Einer der Menschen hinter dem Zauber

Als Kind hörte ich die Lieder von Peter, Sue & Marc manchmal ab einer Langspielplatte meiner Eltern (für die Jüngeren unter uns: Langspielplatten waren runde, schwarze Scheiben mit einem Loch in der Mitte. Wenn man eine Nadel darauf legte und die Scheibe mit ziemlich genau 33 Umdrehungen pro Minute rotierte, erklang Musik). Sie steckte, wenn ich mich richtig erinnere, in einer hellblauen Hülle.

Am 31. Dezember 1981 lösten sich „die Schweizer Abba“, wie das Trio auch genannt wurde, auf. Toto hatten damals gerade „Turn back“ veröffentlicht und waren dabei, mit „IV“ ein Jahrhundertwerk aufzunehmen. Ich, 26, interessierte mich mehr für rockige Klänge amerikanischer Prägung als für „PSM“.

Trotzdem: Ich weiss noch, dass ich es sehr, sehr schade fand, dass das Trio auf dem Höhepunkt seines Schaffens Schluss machte. „Cindy“, „Like a seagull“, „Memory Melody“, oder – nein: vor allem – „Io senza te“ und „Ciao amico“ waren Songs, die, ohne dass ich das realisierte, fast ununterbrochen mein Leben untermalt hatten. Viermal nahmen Peter, Sue & Marc am „Grand Prix Eurovision de la chanson“ teil. Sie blamierten sich kein einziges Mal. Heute genügt ein Auftritt an dieser Veranstaltung, um eine Karriere zu verhindern. Oder zu ruinieren.

Knapp 30 Jahre später geriet ich beim Zappen versehentlich in eine an Grauenhaftigkeit kaum zu überbietende Sendung namens „Die 50 grössten Schweizer Hits“. Sekunden, bevor ich den Kanal wechseln wollte, wurden…: Peter, Sue & Marc angekündigt. Aus Gwunder blieb ich hängen. Und siehe höre da: Da waren sie wieder, Sue Schells Glocken- und Marc Dietrichs Reibeisenstimme und Peter Rebers Piano- und Gitarrenklänge. Ich war hin und weg.

Es kamen, sangen und versiegten in den folgenden Jahren Music- und „Superstars“ sonder Zahl. Magisches war selten darunter. Stattdessen: Hits vom Fliessband, Hypes auf Bestellung und Dieter Bohlen als musikalisches Vorbild von Zigzehntausend jungen Leuten.

=-=-=-=-=

AUFGABEN =
**a.** Schreibe aus dem Text über Peter, Sue & Marc die Stelle von „Einer der Menschen“ bis „einer hellblauen Hülle.“ wortgetreu ab.
**b.** Führe den Text über Peter, Sue & Marc im Anschluss an seinen letzten Satz weiter.

ANGEZEIGTE EINTRÄGE =
=-=-=-=-=

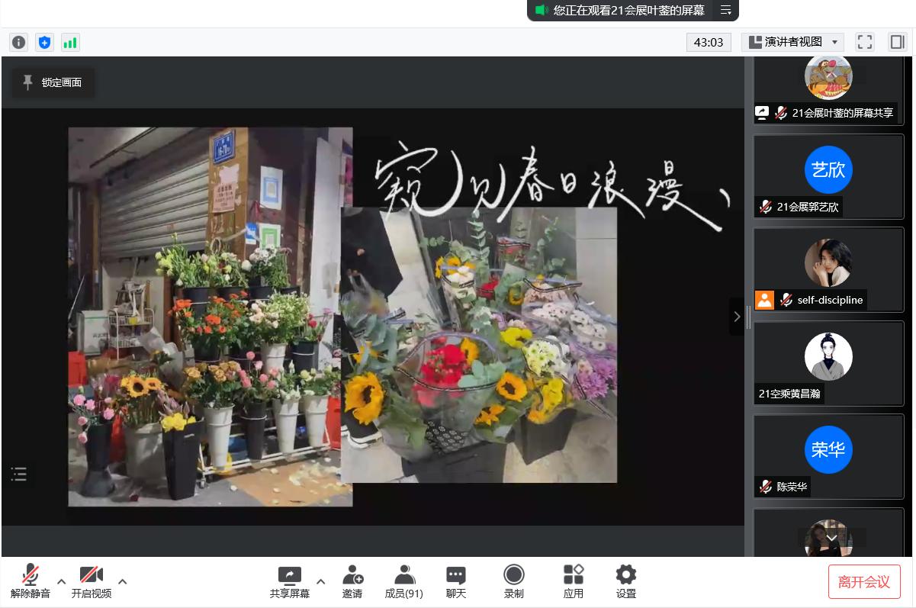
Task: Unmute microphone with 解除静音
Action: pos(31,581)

=-=-=-=-=

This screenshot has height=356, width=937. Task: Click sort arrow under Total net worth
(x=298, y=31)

=-=-=-=-=

LÖSUNGEN =
**a.**
Einer der Menschen hinter dem Zauber

Als Kind hörte ich die Lieder von Peter, Sue & Marc manchmal ab einer Langspielplatte meiner Eltern (für die Jüngeren unter uns: Langspielplatten waren runde, schwarze Scheiben mit einem Loch in der Mitte. Wenn man eine Nadel darauf legte und die Scheibe mit ziemlich genau 33 Umdrehungen pro Minute rotierte, erklang Musik). Sie steckte, wenn ich mich richtig erinnere, in einer hellblauen Hülle.

**b.**
Was ein echtes Vorbild ist, erlebte ich – Job sei Dank – heute Nachmittag. An der BEA gibt es diese Woche jeden Tag ein Stammtischgespräch mit einer Berner Persönlichkeit. Heute war Marc Dietrich bei uns zu Gast.

Unkompliziert, fern von jedem Stardünkel und bestens aufgelegt, sass er da und plauderte über alte Zeiten, Höhenflüge, Abstürze und Projekte. Allpott winkte ihm jemand aus dem Publikum zu. Jedesmal winkte Dietrich zurück. Die Stimmung war sehr gelöst, was nicht nur, aber auch daran gelegen haben mochte, dass er – als Betreiber des „Fasnachtsbeizlis“ – die Tranksame gleich selber mitgebracht hatte.

Kurz vor Schluss der Veranstaltung näherte sich eine betagte Frau. Vom Alter gekrümmt, sagte sie zu unserem Gast, sie sei 90jährig und habe wahnsinnig Freude, „diesen Marc“ einmal richtig und lebendig vor sich zu sehen. „Eure Musik war so wunderschön, dass ich heute noch davon träume“, liess sie „Cuco“ wissen, worauf dessen Augen, die eben noch so fröhlich gestrahlt hatten, einen feuchten Glanz annahmen. Liebevoll schrieb der Künstler der Besucherin ein Autogramm mit Widmung auf ihre mitgebrachte Zeitung.

Ich habe in der ganzen Zeit, in der ich nun an der BEA „arbeite“, keinen glücklicheren Menschen gesehen als diese „Alice aus Rohrbach“

Während sich die Stammtischrunde wieder anderen Themen zuwandte, dachte ich: Genau deshalb wurden Peter, Sue & Marc von allen geliebt: Weil sie – allen Erfolgen zum Trotz – so normal geblieben sind.

Weil ihre zauberhaften Melodien und Harmonien nie die Menschen abheben liessen, die sie spielten und sangen. Sondern „nur“ all die Leute, die sie hörten.

Danke, Ihr Drei.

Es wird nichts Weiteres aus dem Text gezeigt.